§ Provided text
OK, Wayne, let me agree with you that ALL the individual downwelling photons from H2O, CO2, and all other so-called “greenhouse gases” to the Surface comes from “just 10’s of meters”. As a first approximation I am willing to believe that is actually true for some altitude that is a relatively tiny percentage of the total height of the Atmosphere. So let us draw “Wayne’s line”at that level.
Does that mean that if all the rest of the Atmosphere above Wayne’s line was pure N2 then the Surface temperatures would be unaffected? In other words, are you claiming that the “greenhouse gases” above Wayne’s line have no role in the quantity of downwelling radiation reaching the Surface?
I do not think that is so. The reason is that the “greenhouse gases” below Wayne’s line, as we know, emit roughly half their photons up and the other half down. Those that happen to go upwards would continue out to Space absent the “greenhouse gases” that are above Wayne’s line.
Given that there are “greenhouse gases” above Wayne’s line, most of the upward-going photons from below Wayne’s line will be absorbed in “just 10’s of meters”. About half of those absorbed photons will be re-emitted downwards back below Wayne’s line and will be absorbed by “greenhouse gases” there. Thus, some of the photons coming down to the Surface will be the end result of a series of transactions that took place both below and above Wayne’s line.

§ Problems and tasks
a) In the passage on downwelling radiation, what share of their photons do the greenhouse gases below Wayne's line emit upward?
b) Continue the passage on downwelling radiation from the point where it stops.
The records that come after the passage on downwelling radiation are separate material and have no connection to it.

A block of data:
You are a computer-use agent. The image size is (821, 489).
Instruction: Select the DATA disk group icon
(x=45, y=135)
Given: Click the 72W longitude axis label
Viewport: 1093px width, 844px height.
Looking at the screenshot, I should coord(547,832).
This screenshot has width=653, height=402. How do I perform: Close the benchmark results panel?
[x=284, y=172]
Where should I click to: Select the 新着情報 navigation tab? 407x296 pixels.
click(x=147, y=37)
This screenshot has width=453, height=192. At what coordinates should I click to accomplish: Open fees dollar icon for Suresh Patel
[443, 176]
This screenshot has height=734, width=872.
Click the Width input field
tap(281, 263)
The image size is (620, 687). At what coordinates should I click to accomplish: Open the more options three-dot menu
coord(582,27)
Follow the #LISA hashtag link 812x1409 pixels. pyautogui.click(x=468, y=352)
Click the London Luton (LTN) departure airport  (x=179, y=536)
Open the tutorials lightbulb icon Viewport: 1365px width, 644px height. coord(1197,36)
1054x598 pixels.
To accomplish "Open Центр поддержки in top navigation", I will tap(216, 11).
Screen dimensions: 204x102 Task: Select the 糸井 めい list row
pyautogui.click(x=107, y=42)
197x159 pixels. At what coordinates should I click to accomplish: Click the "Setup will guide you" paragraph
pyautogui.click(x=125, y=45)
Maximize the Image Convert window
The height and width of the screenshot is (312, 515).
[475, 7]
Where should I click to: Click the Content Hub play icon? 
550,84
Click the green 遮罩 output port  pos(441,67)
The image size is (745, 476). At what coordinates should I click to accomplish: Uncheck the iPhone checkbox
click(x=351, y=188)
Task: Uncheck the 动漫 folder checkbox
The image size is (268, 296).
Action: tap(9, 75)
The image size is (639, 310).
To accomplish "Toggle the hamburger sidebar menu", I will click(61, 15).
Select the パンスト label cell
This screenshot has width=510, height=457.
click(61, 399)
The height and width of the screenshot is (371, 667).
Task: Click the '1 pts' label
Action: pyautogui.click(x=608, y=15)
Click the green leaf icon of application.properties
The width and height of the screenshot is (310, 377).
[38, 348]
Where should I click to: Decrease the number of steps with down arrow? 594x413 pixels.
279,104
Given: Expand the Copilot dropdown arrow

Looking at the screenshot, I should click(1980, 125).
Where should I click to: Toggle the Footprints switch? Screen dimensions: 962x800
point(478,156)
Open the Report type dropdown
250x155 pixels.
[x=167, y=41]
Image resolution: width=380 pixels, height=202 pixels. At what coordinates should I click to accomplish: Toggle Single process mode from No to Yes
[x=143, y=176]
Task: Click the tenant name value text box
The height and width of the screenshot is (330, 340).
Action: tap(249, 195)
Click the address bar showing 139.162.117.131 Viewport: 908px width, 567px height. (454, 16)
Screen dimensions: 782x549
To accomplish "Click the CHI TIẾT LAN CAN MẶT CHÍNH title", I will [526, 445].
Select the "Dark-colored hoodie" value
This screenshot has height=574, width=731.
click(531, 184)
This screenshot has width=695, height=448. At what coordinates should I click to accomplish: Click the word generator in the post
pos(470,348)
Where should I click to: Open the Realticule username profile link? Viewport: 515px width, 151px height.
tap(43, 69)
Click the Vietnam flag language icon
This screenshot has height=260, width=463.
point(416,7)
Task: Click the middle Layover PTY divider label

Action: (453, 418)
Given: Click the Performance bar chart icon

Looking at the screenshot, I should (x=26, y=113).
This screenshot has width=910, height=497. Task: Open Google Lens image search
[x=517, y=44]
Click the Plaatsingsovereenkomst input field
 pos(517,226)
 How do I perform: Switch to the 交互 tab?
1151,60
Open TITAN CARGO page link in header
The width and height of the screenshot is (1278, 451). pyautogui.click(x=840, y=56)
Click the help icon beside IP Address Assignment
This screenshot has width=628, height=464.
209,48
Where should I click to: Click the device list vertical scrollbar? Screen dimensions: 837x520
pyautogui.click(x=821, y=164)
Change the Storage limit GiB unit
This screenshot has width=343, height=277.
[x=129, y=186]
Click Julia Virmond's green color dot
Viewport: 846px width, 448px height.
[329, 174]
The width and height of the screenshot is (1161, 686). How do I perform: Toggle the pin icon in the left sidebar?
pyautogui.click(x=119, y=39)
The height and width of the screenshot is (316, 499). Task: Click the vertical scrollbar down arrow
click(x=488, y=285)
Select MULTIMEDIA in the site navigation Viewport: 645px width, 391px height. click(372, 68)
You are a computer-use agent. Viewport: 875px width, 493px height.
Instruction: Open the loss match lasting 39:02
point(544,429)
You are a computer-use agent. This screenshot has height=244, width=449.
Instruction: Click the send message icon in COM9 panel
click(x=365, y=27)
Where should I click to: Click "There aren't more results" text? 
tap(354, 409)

§ Responses
a) Roughly half of their photons go upward, and the other half go down.

b)
Yes, the specific photon that strikes the Surface came from a molecule below Wayne’s line. But, the energy in that photon may be from a second or third or fourth … etc. transaction, some of which may have taken place above Wayne’s line.
Indeed, assuming the area below Wayne’s line is where ALL the photons from the Atmosphere to the Surface originated, I can tell you that about half those photons are from single transactions totally below Wayne’s line, about a quarter involve transactions above Wayne’s line but below a Wayne’s line #2 that is “just 10’s of meters” above the first Wayne’s line, about an eighth from the area between Wayne’s line #2 and #3, and so on and on, much of the way up the height of the Atmosphere.
@Ira
The Hockey Team is doing a fine job consigning themselves to ignomy. The signature of inevitable defeat was when the memo went out saying “global warming” is out and “climate change” is in. They realized at that point the jig was up about global warming. It wasn’t happening at an alarming rate and the pitiful scientific narrative fell apart.
The next shoe fell when “climate change” morphed into “climate disruption” because every fool knows the climate changes and most of them who didn’t sleep through elementary school science classes learned there were glaciers covering the earth 10,000 years ago and these glaciers are overdue for a comeback.
Climate disruption might actually be an accurate term and they should stick with it and hope the next few decades provide some kind of empirical validity to it so at least they won’t go down in the history books as the largest collection of scientific jackasses since Ptolemy’s merry band of epicyclic cipherers were still breathing.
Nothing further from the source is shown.